§ **TASK INSTRUCTIONS**:
Your reply must hold the lines from the one containing "Screen dimensions: 609x334" to the end of the entries, copied exactly, with pictures excluded.
*** INPUT MATERIAL ***
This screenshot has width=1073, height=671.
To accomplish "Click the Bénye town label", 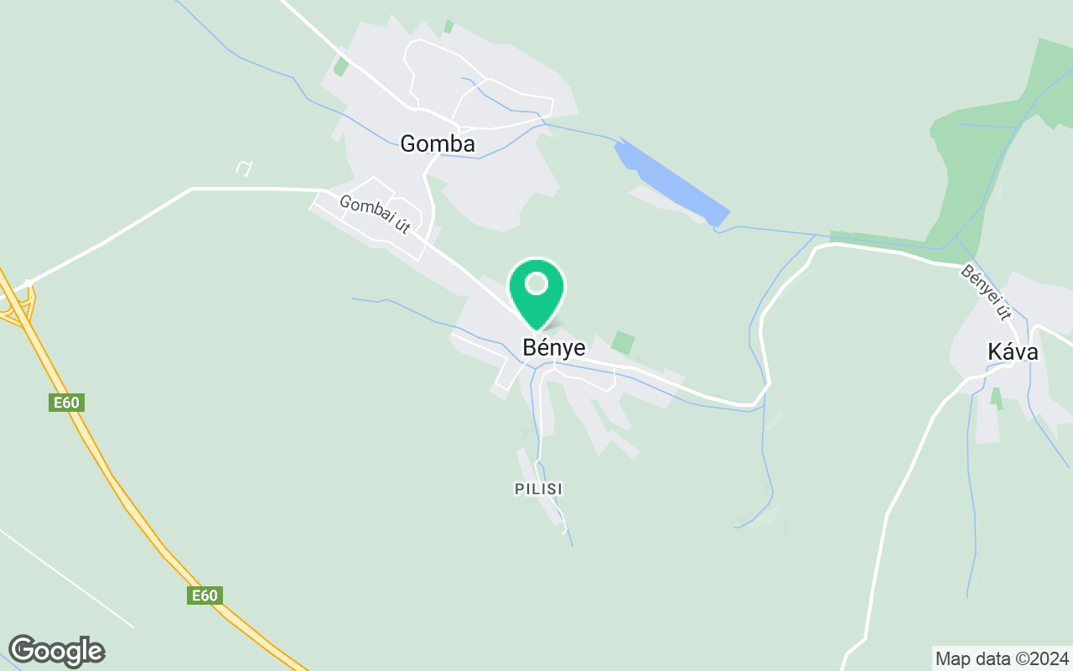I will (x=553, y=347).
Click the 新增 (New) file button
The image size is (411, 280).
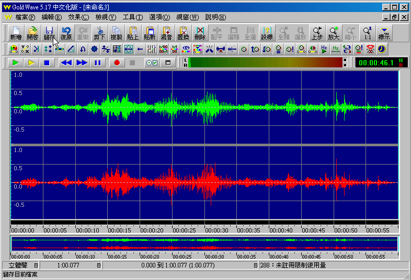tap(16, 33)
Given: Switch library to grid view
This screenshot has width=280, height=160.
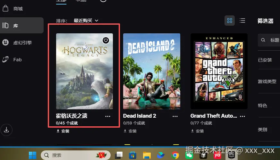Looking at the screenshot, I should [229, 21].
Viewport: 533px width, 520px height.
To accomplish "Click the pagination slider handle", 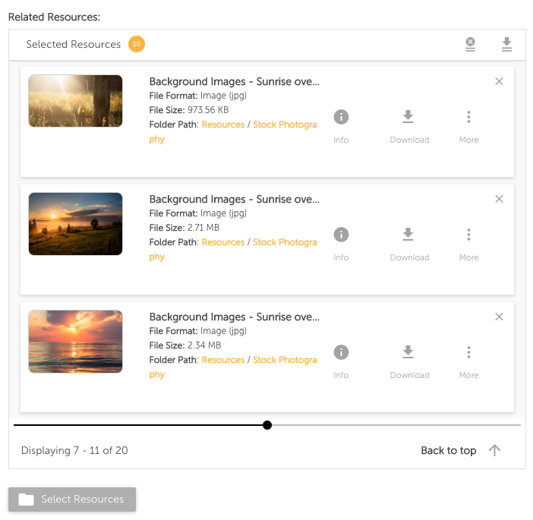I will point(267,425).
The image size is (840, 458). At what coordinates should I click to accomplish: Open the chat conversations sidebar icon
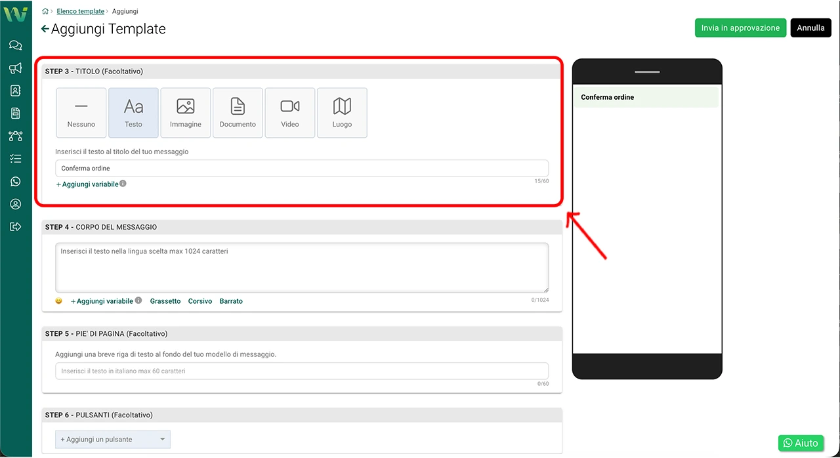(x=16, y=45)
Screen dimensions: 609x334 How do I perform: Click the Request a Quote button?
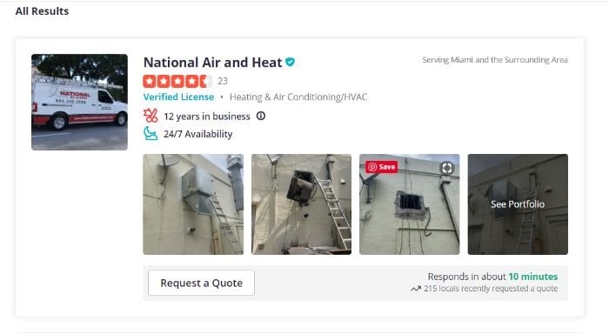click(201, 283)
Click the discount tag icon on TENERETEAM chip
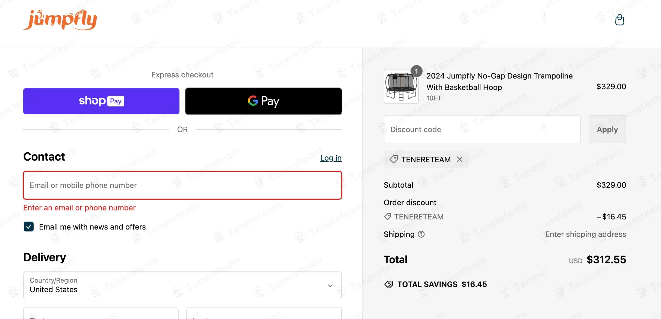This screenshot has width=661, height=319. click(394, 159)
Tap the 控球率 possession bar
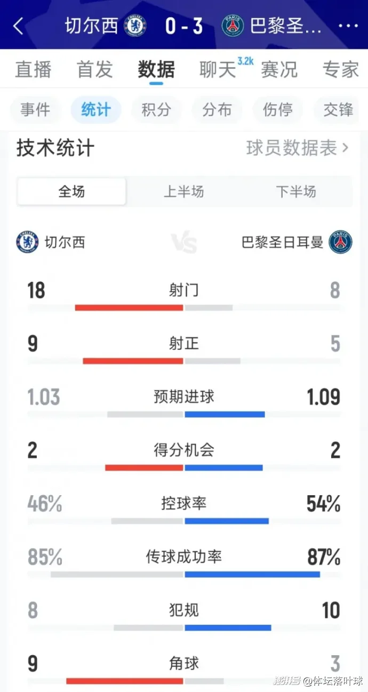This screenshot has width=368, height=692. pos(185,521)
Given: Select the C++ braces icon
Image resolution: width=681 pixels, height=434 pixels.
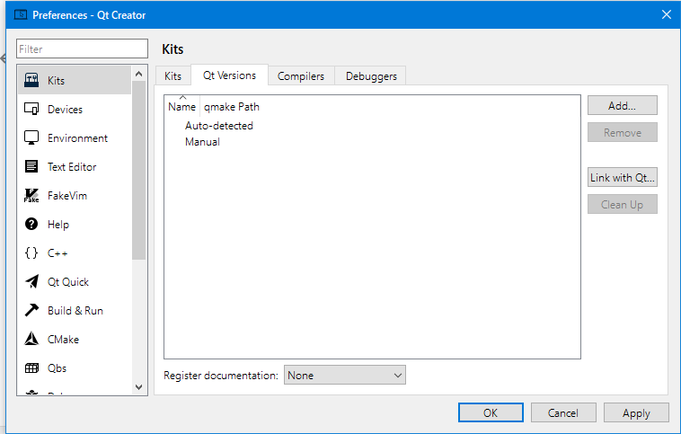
*** End of INPUT MATERIAL ***
§ **RESPONSE TO THE TASK**:
Screen dimensions: 609x334 How do I perform: Click the Request a Quote button?
click(201, 283)
Click the discount tag icon on TENERETEAM chip
This screenshot has width=661, height=319. click(394, 159)
Tap the 控球率 possession bar
This screenshot has width=368, height=692. pos(185,521)
Given: Select the C++ braces icon
Image resolution: width=681 pixels, height=434 pixels.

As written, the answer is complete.